Mr Addison welcomed the initiative, but said small business was crying out for nuts-and-bolts advice.
“I think we’re all aware, but we don’t know what it means or, more to the point, we don’t know what to do about it. I’m looking for that: how-tos,” Mr Addison said.
“So what we need is a series of solutions by the intermediaries, those advisers that already help small business, empower them to put cyber security techniques in place.
“How do I protect my email? How do I protect my website? How do I protect my bank accounts? The how-to solutions is what I’m hoping some of that budget initiative will go towards.
“What’s the how-to? What does it mean to be at a cyber risk? Or what do I have to do to actually be in a cyber security environment?”
Mr Addison said e-invoicing was recent advance that went hand in hand with cyber security, and he urged small businesses to adopt the system.
“This is a better use of a secure digital channel for my business to send your business an invoice – not just a PDF, not just an email that could be intercepted and could have the bank account details changed – it’s a secure digital channel,” Mr Addison said.
“From my natural business accounting software I push the ‘send this by e-invoicing’. You, as the receiver of that invoice, has also got to subscribe into the e-invoicing system, be a receiver of the invoices, and it comes to you as data.
“That data is received straight into your accounting system. You see it in your inbox and you approve it as a valid invoice.
“It’s a better world.”
He said although the ATO was a strong advocate of the system, it had no visibility of e-invoicing transactions.
Despite its advantages, he said universal adoption of e-invoicing was still some way off.
“I don’t think it’s a quick journey.

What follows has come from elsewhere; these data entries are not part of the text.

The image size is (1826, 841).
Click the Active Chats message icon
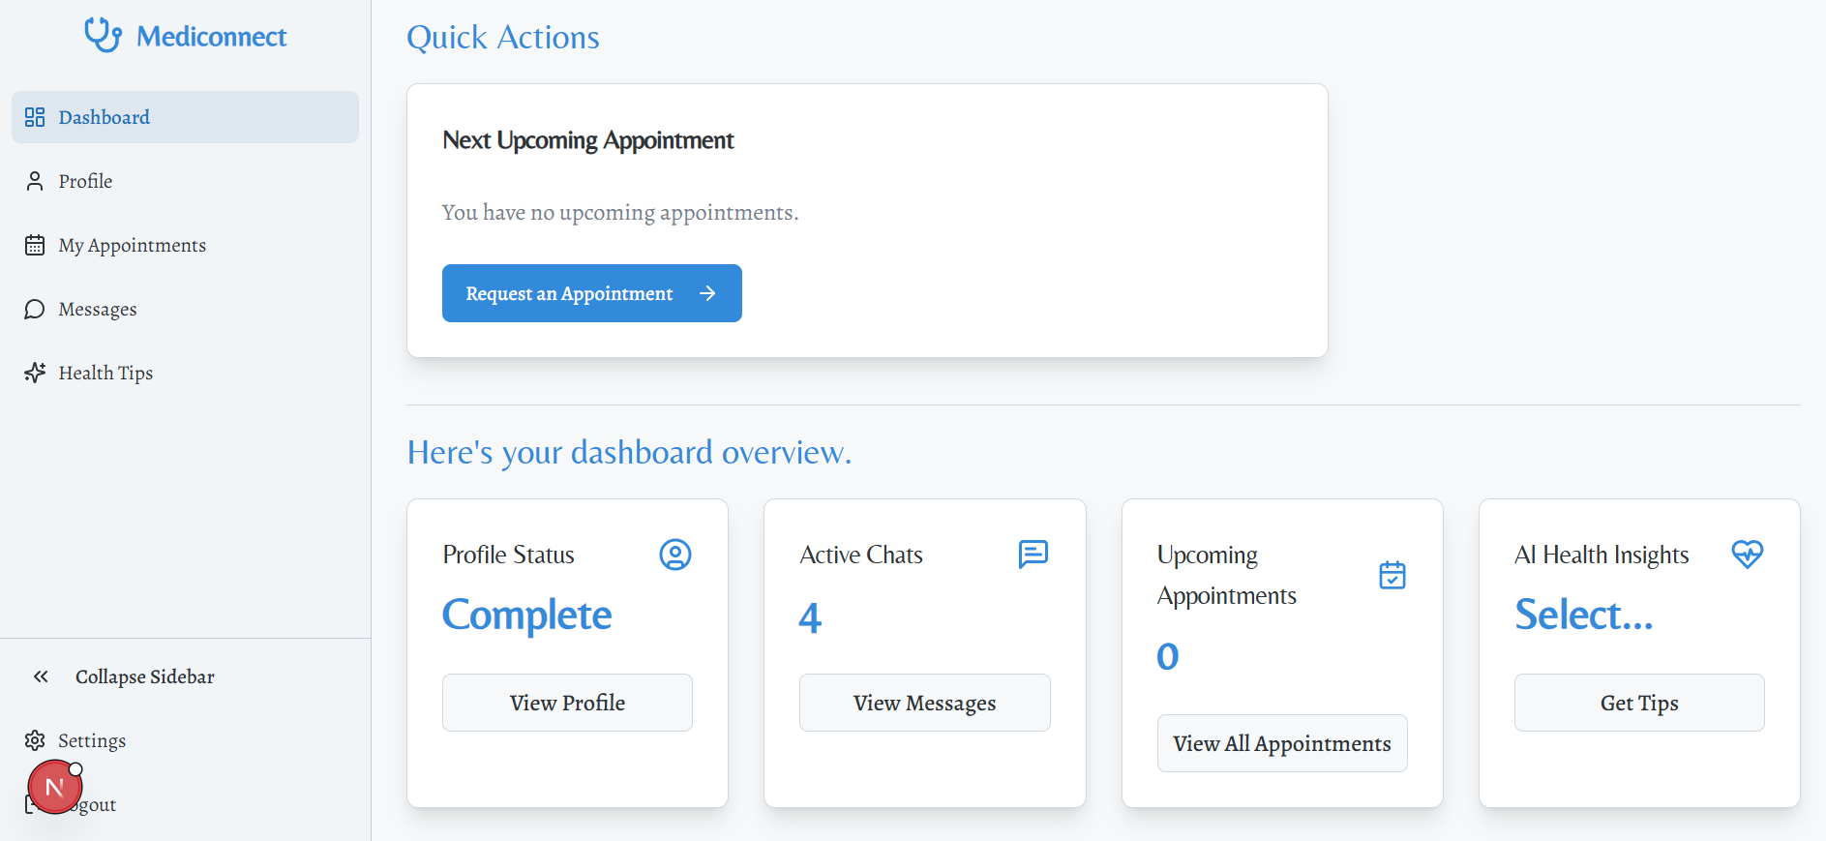[x=1033, y=554]
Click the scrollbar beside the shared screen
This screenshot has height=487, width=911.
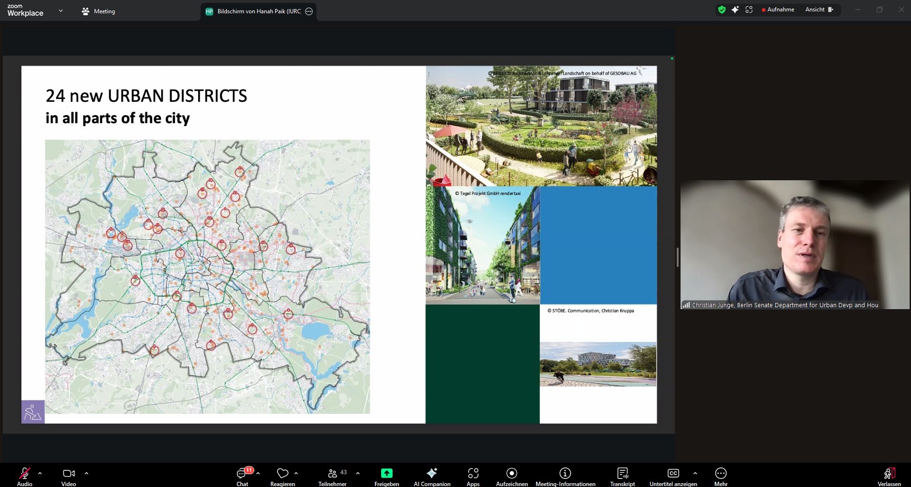click(x=677, y=257)
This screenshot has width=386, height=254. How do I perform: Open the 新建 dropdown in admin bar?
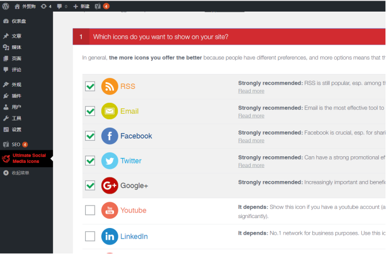click(81, 6)
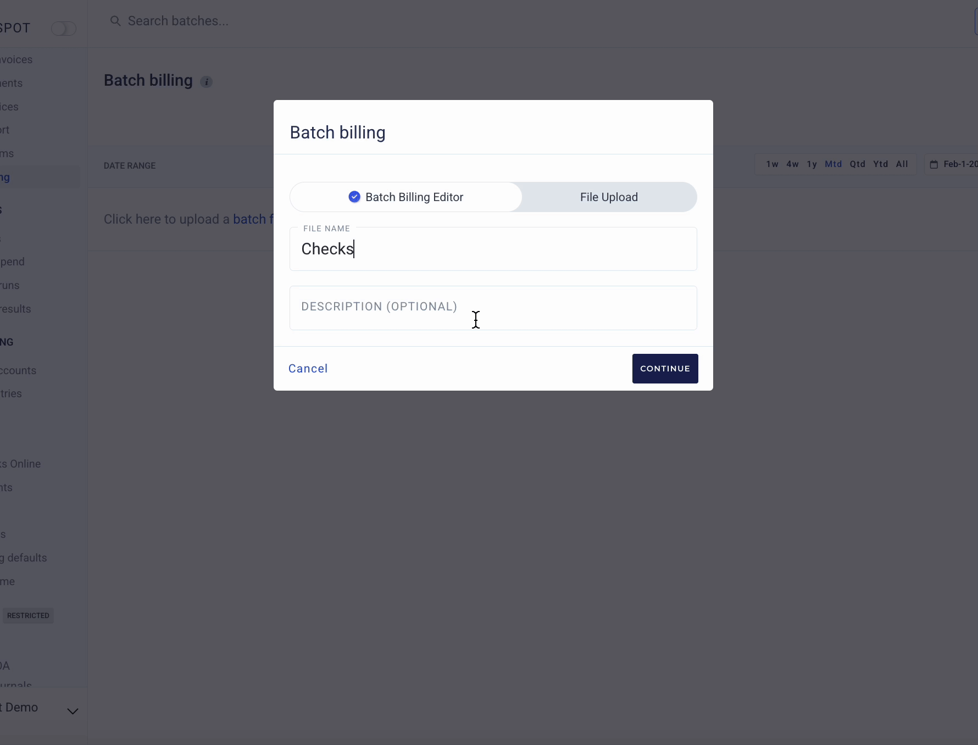This screenshot has width=978, height=745.
Task: Open the defaults item in sidebar
Action: 25,558
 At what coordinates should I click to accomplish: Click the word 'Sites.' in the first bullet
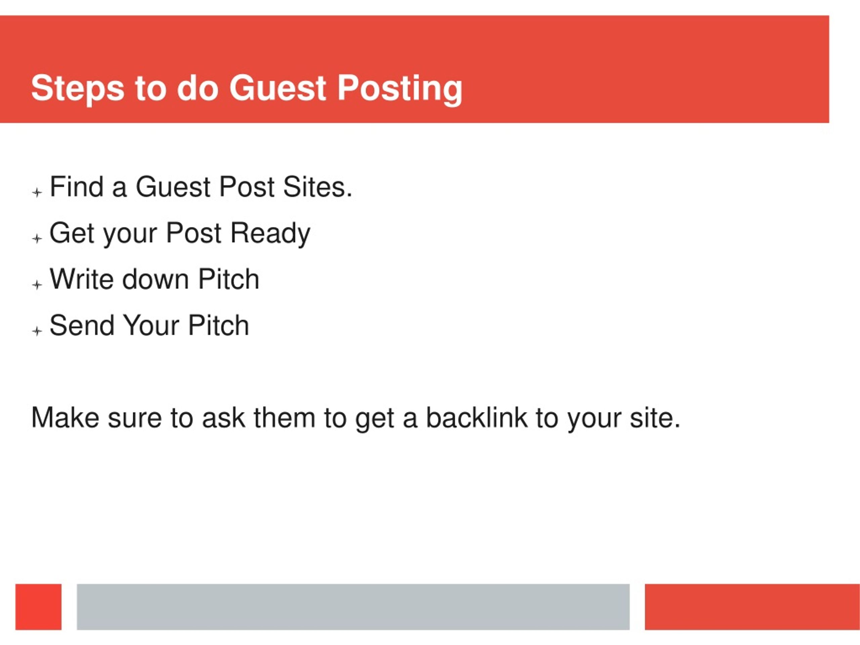point(318,187)
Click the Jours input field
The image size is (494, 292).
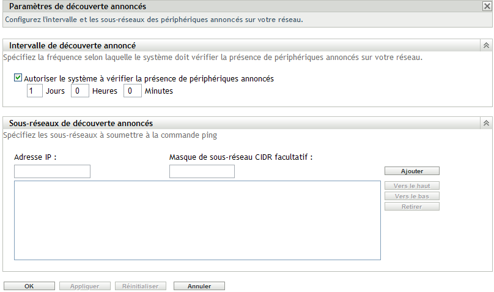click(x=35, y=91)
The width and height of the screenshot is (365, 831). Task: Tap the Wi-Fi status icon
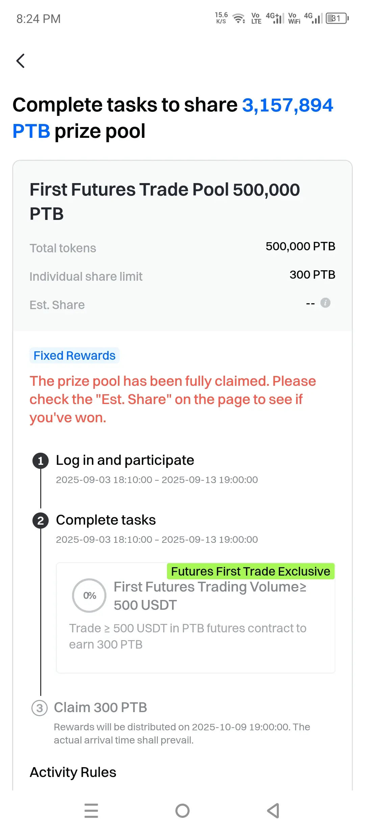(x=239, y=18)
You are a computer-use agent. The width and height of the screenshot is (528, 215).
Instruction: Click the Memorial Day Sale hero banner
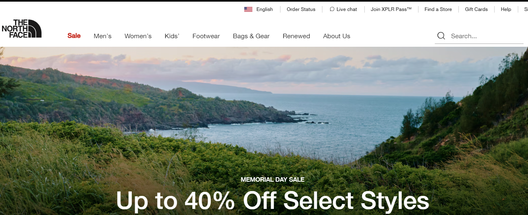pyautogui.click(x=264, y=131)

It’s a hard one to demand or make compulsory,” Mr Addison said.
And while the system could streamline invoicing to a point, he was an advocate of human sign-offs before payment.
“A human needs to approve that invoice, approve it’s the right amount, and there’s got to be a conscious decision to pay it,” he said.
“So I really struggle with those that talk about, ‘Oh, this is flow-through automation, the bill will just come in and get paid straight away.’
“Well hang on, somebody’s got to be in control of what gets paid.”